Ich könnte mir vorstellen, dass die Sommerinterviews unter Abs. 4 subsumiert werden können. Und dann muss halt jede Partei die gleiche Möglichkeit haben…wenn sie denn will.

Ginge es besser? Sicherlich (habe die Interviews allerdings nicht gesehen). Besser geht immer.

Aber das Problem ist eine nicht abstellbare Asymmetrie in der Diskussion mit notorischen Lügnern und Schwurblern: Ich kann alles, was ich will erfinden aber Fakten muss ich alle einzeln vorab gelernt haben.

Z.B. Thema Migration: wenn ich mich als AfDler hinstelle und behaupte, dass durch die Aufnahme der Syrer ab 2015 die Mordrate in Deutschland massiv gestiegen ist, dann habe ich als Moderator natürlich instinktiv das Gefühl, dass das nicht stimmt. Aber um diese Lüge wirksam zu entkräften muss ich das nicht nur im Gefühl haben, sondern auch die konkrete Statistik parat haben, wie die Zahlen sich tatsächlich entwickelt haben.

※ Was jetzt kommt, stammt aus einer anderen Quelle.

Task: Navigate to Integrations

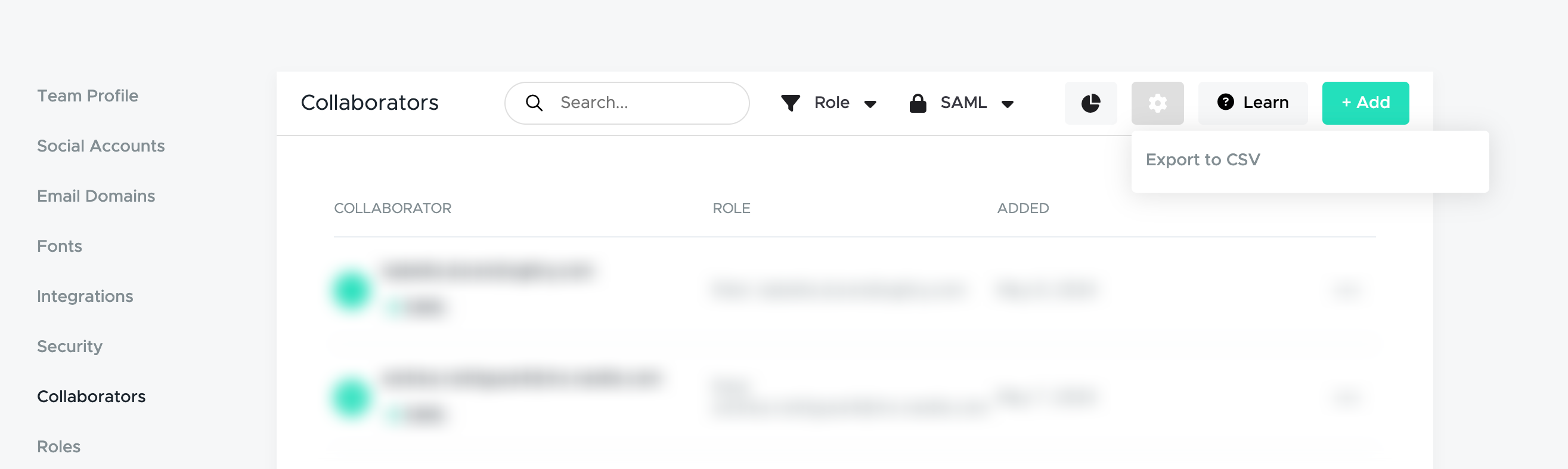Action: (x=85, y=297)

Und wenn ich den AfDler Dank exzellenter Vorbereitung in diesem Bereich „gestellt“ habe, behauptet er als nächstes, dass das mit dem Klimawandel schon nicht so schlimm wird. Auch da brauche ich dann wieder konkrete Zahlen und belastbare Quellen, um das überzeugend zu Wiederlegen. In der Summe in ausführlicheren, thematisch nicht extrem reduzierten Interviews ist das einfach schwer zu leisten und der Schwurbler ist immer im Vorteil.